Work item – Copy exactly the lines from the one containing "Task: Click the 卖出 price 8030" through the last line of the records below, including both, and leave out any pictures.

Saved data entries
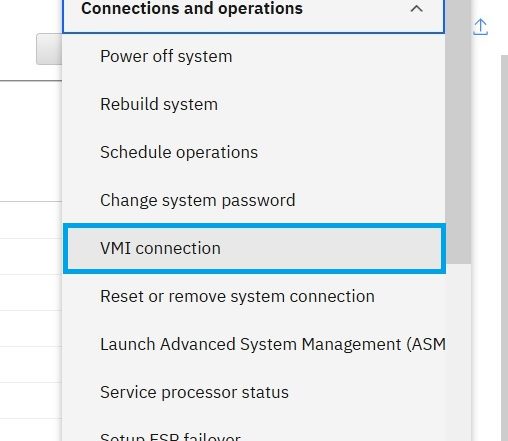This screenshot has width=508, height=441.
Task: Click the "Connections and operations" header text
Action: (192, 8)
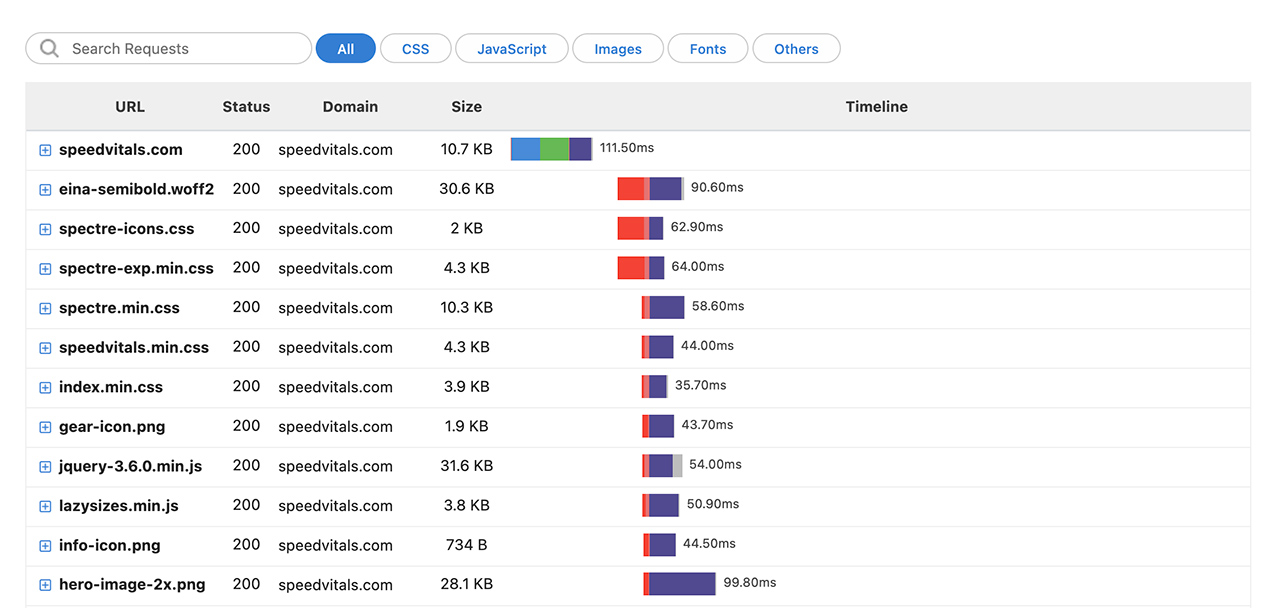Image resolution: width=1280 pixels, height=608 pixels.
Task: Switch to Fonts filter
Action: pyautogui.click(x=707, y=49)
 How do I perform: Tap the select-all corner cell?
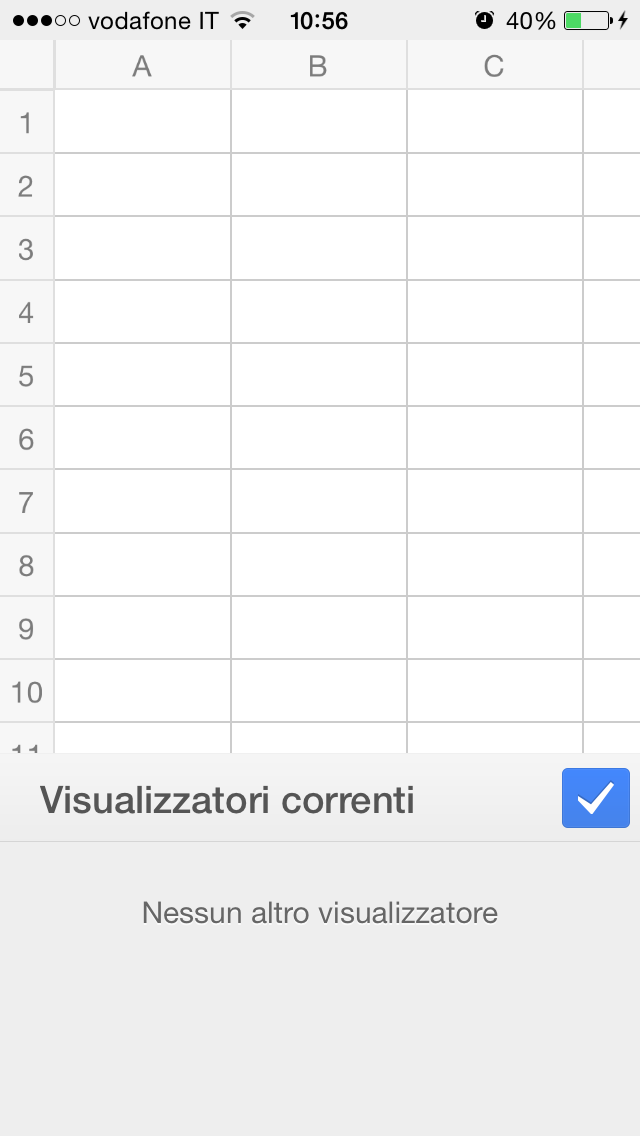point(26,66)
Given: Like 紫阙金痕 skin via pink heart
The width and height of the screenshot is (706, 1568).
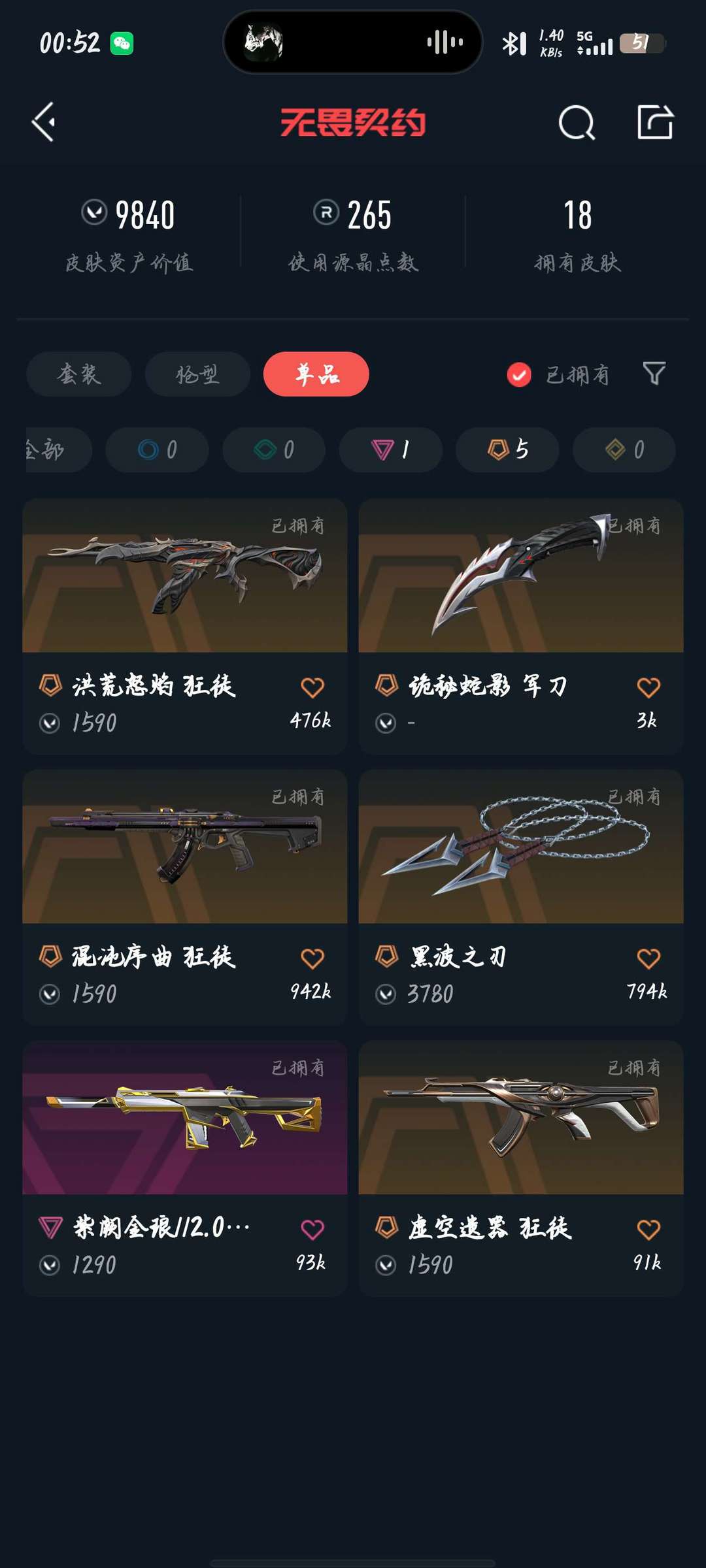Looking at the screenshot, I should tap(312, 1230).
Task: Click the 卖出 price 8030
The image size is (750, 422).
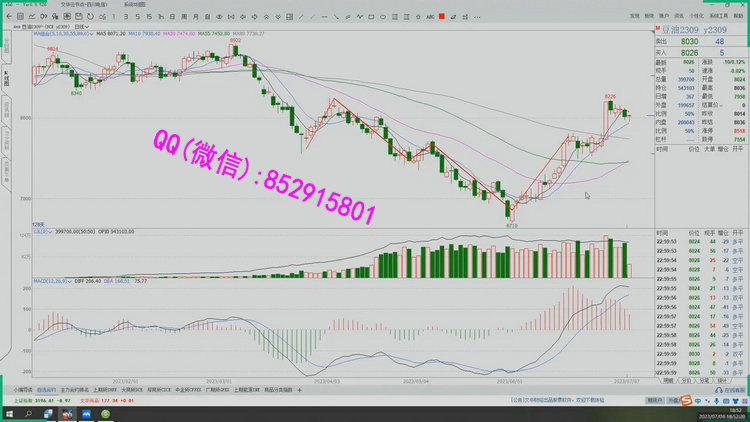Action: [x=690, y=42]
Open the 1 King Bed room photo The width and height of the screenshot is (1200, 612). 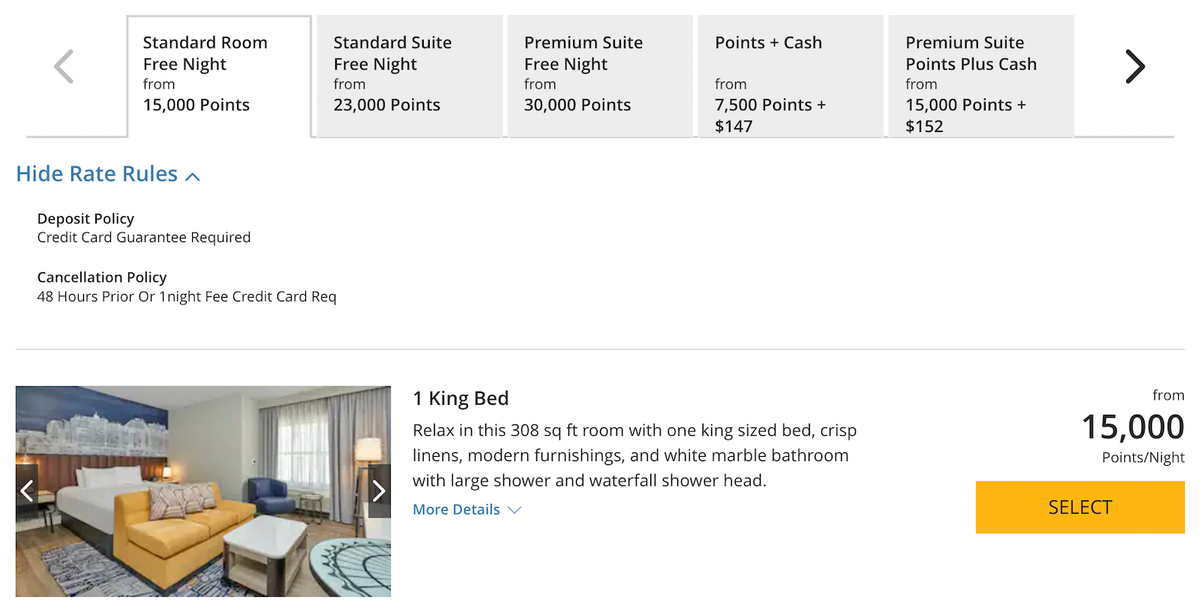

Exercise response –
Task: Click the 卖出 price 8030
The image size is (750, 422).
Action: [x=690, y=42]
Open the 1 King Bed room photo The width and height of the screenshot is (1200, 612). 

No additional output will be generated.